**Task details**
What is needed is every line of the data that includes the word "agent". Please copy each one.

**Information given**
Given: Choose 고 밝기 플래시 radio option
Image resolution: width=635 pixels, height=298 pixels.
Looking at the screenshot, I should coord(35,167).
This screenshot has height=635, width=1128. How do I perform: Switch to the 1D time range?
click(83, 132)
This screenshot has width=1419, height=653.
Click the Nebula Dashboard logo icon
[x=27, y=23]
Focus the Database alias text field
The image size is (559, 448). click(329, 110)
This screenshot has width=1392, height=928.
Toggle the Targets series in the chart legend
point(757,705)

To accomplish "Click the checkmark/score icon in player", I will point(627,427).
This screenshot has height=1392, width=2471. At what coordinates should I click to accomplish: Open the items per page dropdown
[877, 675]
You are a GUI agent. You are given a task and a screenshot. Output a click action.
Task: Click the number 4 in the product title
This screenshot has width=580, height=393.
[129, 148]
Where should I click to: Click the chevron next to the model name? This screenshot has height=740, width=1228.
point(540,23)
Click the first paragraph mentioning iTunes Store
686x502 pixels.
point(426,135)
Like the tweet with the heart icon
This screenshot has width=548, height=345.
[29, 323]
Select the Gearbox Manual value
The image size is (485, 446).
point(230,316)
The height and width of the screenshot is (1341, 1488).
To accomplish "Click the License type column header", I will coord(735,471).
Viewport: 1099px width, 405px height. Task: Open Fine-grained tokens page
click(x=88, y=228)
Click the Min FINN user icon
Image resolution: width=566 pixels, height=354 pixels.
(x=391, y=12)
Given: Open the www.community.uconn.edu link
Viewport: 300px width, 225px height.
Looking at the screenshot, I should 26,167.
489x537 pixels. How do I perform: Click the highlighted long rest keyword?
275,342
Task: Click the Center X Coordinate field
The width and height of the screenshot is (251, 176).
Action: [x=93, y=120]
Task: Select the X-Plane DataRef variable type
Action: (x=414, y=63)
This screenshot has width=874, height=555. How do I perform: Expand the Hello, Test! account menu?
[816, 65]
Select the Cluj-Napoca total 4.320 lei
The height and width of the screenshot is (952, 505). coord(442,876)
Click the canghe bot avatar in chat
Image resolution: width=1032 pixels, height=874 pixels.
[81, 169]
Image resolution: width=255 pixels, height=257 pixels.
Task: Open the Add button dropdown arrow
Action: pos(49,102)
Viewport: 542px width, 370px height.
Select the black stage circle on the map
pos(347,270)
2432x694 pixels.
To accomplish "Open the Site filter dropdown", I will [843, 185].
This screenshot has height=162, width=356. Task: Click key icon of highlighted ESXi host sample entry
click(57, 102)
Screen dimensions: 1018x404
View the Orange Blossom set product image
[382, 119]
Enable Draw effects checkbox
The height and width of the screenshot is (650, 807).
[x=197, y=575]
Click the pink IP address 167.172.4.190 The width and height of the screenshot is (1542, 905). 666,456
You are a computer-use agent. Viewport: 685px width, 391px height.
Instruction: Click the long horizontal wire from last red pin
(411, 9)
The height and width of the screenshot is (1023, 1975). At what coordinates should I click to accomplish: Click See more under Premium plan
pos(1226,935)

**Solution for this exercise**
You are a GUI agent. You are given a task and a screenshot. Output a click action.
You are a computer-use agent. Viewport: 685px width, 391px height.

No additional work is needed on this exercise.